### Task objective
Using the listing below, print the line containing "At what coordinates", the line containing "Instruction: Click the Buxtehude town label", and each line between them, exactly and nothing else. Pictures stay out of the print.

### Information
++++++++
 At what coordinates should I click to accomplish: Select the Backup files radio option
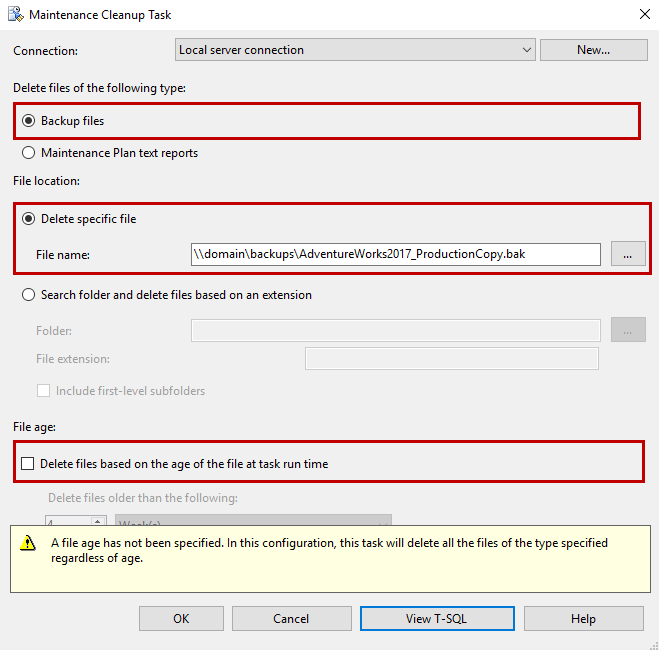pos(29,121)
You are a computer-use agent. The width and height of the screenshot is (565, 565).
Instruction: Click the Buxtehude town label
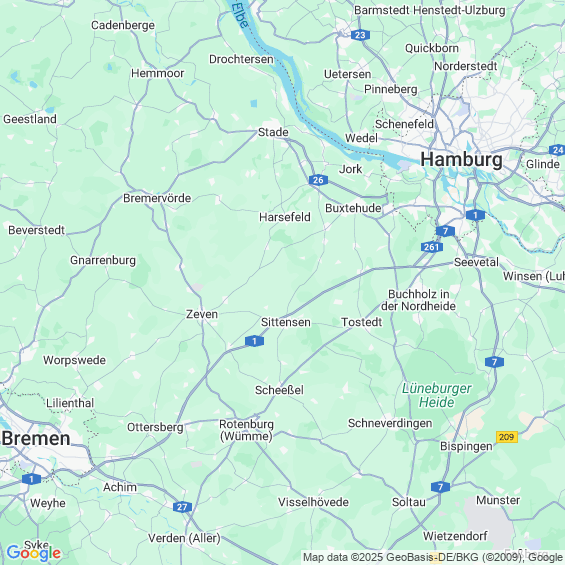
++++++++
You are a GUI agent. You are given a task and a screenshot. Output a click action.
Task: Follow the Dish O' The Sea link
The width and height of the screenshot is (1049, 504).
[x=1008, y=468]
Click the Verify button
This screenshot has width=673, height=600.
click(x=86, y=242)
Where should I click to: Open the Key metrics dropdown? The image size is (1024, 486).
++++++++
### Task solution
 At what coordinates should I click to accomplish: Select the Backup files radio option
pos(29,121)
You are a computer-use agent. The width and height of the screenshot is (565, 565).
Instruction: Click the Buxtehude town label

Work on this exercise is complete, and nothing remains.